## [TASK REQUIREMENTS]
1. Answer these questions from the lock-validator passage:
(a) Which lock types does it list as "primitive"?
(b) What did the mutex code use for the primitive type to solve the inversion problem?
(c) In which path is the complex lock released before the primitive lock is taken in the sk_lock case?
2. Write the next part of the lock-validator passage, picking up after its last sentence.

The situation is like this: we construct 'complex' lock types [mutex,
rwsem, sk_lock] out of 'primitive' lock types [spinlock, rwlock]. Both
the complex type and the primite types exist separately, and might have
lock-validator acquire/release operations. These locks can interact and
if we do the complex lock acquire/release while holding the primitive
lock, the validator sees inverse ordering between them.

For the mutex code i solved the inversion problem by using a
raw_spinlock for the primitive type (which has no lockdep operations),
hence the complex lock type.

But in this particular sk_lock case we can do it even more cleanly i
think and can preserve the lockdep awareness of the primitive type too:
by releasing the complex lock before taking the primitive lock in the
release_sock() unlock path. The updated patch below does this - and thus
i was able to remove the dropping of the primitive spinlock type.

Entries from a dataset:
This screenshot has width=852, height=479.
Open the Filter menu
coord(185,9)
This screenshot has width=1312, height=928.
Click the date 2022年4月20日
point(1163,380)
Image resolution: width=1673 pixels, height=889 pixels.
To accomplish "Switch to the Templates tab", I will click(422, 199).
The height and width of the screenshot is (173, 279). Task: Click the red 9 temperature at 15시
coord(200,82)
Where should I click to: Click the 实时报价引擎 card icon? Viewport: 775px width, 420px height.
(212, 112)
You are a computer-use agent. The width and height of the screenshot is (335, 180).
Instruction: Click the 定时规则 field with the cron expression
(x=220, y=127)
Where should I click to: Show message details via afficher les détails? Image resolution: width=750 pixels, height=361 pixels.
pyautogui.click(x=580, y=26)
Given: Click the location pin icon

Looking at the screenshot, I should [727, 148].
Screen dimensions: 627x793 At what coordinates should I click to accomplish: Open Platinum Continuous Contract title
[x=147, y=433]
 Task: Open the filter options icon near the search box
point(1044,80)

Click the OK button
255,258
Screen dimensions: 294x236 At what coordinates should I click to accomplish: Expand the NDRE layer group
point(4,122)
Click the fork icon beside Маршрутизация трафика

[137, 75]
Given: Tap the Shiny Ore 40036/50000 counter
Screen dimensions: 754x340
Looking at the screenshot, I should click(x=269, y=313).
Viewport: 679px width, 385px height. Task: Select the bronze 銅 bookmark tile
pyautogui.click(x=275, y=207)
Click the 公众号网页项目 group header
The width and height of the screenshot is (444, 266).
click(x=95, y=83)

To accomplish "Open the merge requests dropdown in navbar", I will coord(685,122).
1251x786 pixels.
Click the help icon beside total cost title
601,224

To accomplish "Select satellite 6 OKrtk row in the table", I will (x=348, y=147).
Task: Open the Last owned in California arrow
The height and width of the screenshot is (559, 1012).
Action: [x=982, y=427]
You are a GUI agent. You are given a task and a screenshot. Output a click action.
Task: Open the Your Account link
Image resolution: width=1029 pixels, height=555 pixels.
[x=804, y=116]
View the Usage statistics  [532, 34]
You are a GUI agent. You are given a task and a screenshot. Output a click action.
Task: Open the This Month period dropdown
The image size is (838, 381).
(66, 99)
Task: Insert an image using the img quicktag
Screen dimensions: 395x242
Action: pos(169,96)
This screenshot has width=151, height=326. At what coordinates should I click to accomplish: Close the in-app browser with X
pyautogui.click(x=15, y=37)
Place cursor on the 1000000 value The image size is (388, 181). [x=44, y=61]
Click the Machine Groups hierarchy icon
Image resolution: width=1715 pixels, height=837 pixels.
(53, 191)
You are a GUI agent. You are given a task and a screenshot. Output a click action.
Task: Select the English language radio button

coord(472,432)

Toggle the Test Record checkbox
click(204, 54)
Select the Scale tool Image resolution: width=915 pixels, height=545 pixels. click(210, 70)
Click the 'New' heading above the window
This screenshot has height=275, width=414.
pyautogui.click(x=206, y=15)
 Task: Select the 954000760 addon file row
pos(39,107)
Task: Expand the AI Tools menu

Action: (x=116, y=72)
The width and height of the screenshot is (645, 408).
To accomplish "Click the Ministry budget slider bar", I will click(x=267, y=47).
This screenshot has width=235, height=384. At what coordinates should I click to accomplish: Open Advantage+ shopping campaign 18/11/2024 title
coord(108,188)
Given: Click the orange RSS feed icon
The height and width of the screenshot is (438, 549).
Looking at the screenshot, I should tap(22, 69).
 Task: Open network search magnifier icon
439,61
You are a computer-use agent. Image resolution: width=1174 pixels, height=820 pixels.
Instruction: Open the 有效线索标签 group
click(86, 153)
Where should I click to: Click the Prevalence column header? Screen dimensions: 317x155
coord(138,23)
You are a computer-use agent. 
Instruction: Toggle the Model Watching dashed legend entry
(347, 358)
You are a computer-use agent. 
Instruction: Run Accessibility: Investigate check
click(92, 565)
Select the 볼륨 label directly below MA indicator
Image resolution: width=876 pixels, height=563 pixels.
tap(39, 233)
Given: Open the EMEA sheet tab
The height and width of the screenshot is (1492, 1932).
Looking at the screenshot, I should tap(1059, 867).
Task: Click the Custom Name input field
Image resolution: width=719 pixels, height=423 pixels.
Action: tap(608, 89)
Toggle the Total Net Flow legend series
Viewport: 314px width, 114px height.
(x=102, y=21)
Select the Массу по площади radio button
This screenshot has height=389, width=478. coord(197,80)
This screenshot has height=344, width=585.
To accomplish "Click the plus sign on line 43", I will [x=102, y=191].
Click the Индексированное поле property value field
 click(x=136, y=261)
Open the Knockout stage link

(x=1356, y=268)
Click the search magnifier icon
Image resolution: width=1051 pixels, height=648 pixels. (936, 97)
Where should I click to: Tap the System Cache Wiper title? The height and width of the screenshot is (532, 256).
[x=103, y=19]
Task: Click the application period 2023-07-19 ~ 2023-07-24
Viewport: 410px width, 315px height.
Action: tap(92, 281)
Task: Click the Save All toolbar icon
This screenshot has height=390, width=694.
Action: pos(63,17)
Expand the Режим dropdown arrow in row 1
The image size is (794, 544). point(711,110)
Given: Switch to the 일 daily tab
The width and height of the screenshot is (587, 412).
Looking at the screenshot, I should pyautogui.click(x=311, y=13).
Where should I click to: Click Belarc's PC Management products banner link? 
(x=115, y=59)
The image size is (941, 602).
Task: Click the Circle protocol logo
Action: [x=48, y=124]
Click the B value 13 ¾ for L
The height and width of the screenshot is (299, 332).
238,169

## [ANSWERS PER TASK]
1.
(a) spinlock and rwlock
(b) a raw_spinlock, which has no lockdep operations
(c) the release_sock() unlock path

2.
it is not a problem that the release of the complex lock type does not
happen inside the critical section: from the point where we release the
complex lock-type _this_ context cannot take any other locks, so there
are no dependencies missed.

As you can see, the lock validator can easily cover completely new lock
types like sk_lock too, as long as the new lock type has some
minimalistic "works like a lock" properties. (such as owner-does-unlock)

later on i'll try the same cleanup for the mutex code too - it should be
possible. (that way the implementation of complex lock types can be
lock-validator checked too)

        Ingo

--------------->
Subject: lockdep, annotate sk_locks
From: Ingo Molnar <[email protected]>

Teach sk_lock semantics to the lock validator. In the softirq path
the slock has mutex_trylock()+mutex_unlock() semantics, in the
process context sock_lock() case it has mutex_lock()/mutex_unlock()
semantics.

Thus we treat sock_owned_by_user() flagged areas as an exclusion
area too, not just those areas covered by a held sk_lock.slock.

Effect on non-lockdep kernels: minimal, sk_lock_sock_init() has
been turned into an inline function.

Signed-off-by: Ingo Molnar <[email protected]>
---
 include/net/sock.h |   20 +++++------
 net/core/sock.c    |   92 +++++++++++++++++++++++++++++++++++++++++++++++------
 2 files changed, 93 insertions(+), 19 deletions(-)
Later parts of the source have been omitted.